20万円、30万円というお金を払って選んだドラム式洗濯機。搬入当日、業者さんが困った顔で「すみません、これ通らないですね…」と言う瞬間を想像してみてください。血の気が引きますよね。
実はこの手のトラブル、決して珍しくありません。ドラム式は縦型に比べてサイズが大きく、扉も横に開く構造のため、確認すべきポイントが少し複雑なんです。今日は「買ってから後悔した」を防ぐために、購入前にチェックすべき項目を一つずつ丁寧に解説します。難しい採寸ではありません。メジャー一本あれば、今日中にすべて確認できます。
まず確認すべきは「防水パン」のサイズ
洗濯機の下に敷いてある、あのプラスチック製の台。これが防水パン(防水フロアーとも呼ばれます)です。結露の水滴や万が一の水漏れから床を守る役割があり、多くの住宅にはあらかじめ設置されています。
パナソニックのドラム式は、一般的な防水フロアーとして外寸640mm×640mm、内寸幅590mm以上のものに対応しています。まずはご自宅の防水パンの外寸と内寸をメジャーで測ってみてください。この数値が確保できていれば、多くの機種で設置に問題はありません。
ただし、もう一点見落としがちなポイントがあります。それは排水パイプの高さです。排水口が本体の真下に隠れる「真下排水」の設置になる場合、排水パイプが内部部品を傷つけないよう、一定の高さを確保する必要があります。防水フロアーの四隅が高くなっているタイプで、この高さの差が足りない場合は、別売品の「フロアーあて板」を使うことで対応できるケースもあるので、購入前に販売店へ相談しておくと安心です。
意外と見落とされがちな「蛇口の高さ」
これ、本当に見落とされがちなポイントです。ドラム式洗濯機は本体の高さが1メートルを超えるモデルが多く、築年数の古い物件だと蛇口の位置がそれより低く取り付けられていることがあります。
目安として、設置面から蛇口までの高さが110cm未満の場合は要注意です。この場合、洗濯機を蛇口から少し離して設置するか、蛇口のタイプによっては別売部品の「壁ピタ水栓」を使うことで対応できます。逆に言えば、この確認を怠ると「せっかく届いたのに蛇口が邪魔で本体が収まらない」という事態になりかねません。
測り方は簡単です。設置予定の床面から、蛇口の中心までの高さをメジャーで測るだけ。この一手間が、当日の悲劇を防ぎます。

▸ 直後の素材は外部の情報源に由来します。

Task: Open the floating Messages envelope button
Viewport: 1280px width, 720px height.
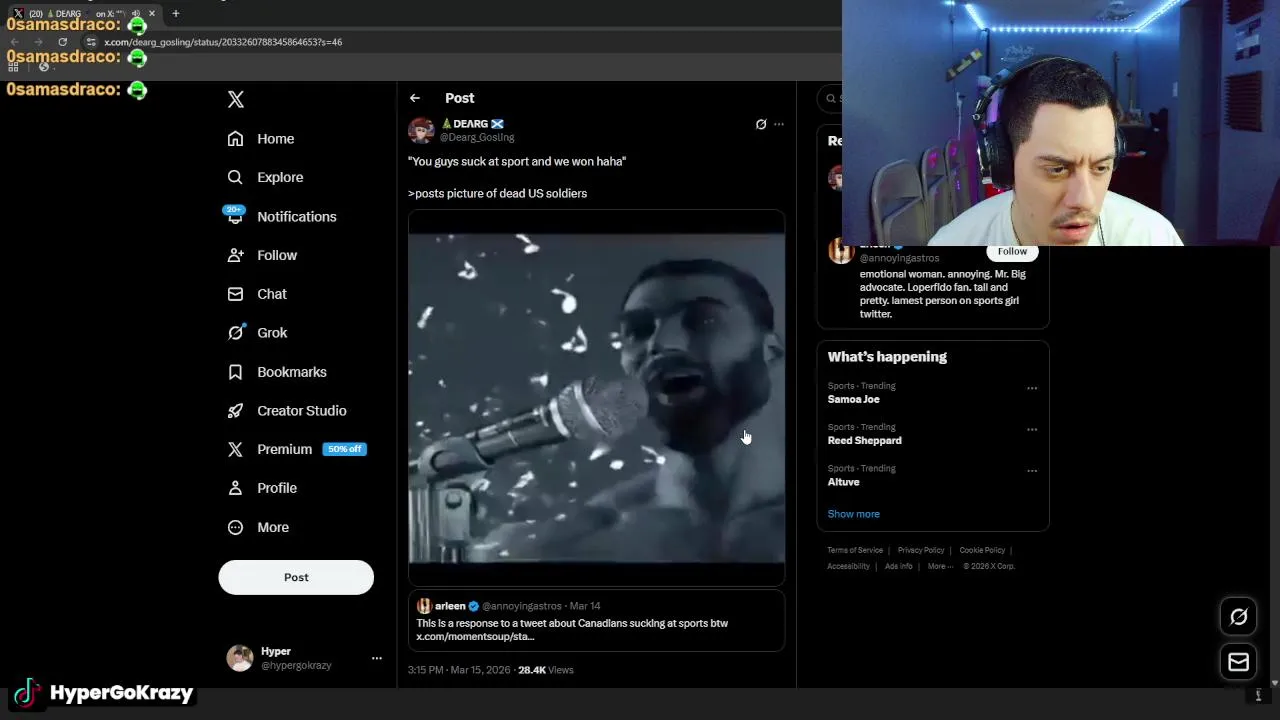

ドアが「パツパツで開かない」を防ぐ、扉の開閉スペース
ドラム式ならではの注意点がこれです。縦型と違って、ドラム式は前面の扉が横に開く構造になっています。壁や横の家具にドアがぶつかってしまうと、洗濯物の出し入れそのものができなくなってしまいます。
パナソニックのLXシリーズの場合、ドアを開放した状態で通路幅として1,225mm以上あれば問題なく使えるとされています。加えて、洗剤ケースのフタを開けるためのスペースも必要で、本体の高さに加えて上方に290mm前後の余裕を見ておく必要があります。棚や換気扇の位置がこのスペースにかぶっていないかも、忘れずに確認してください。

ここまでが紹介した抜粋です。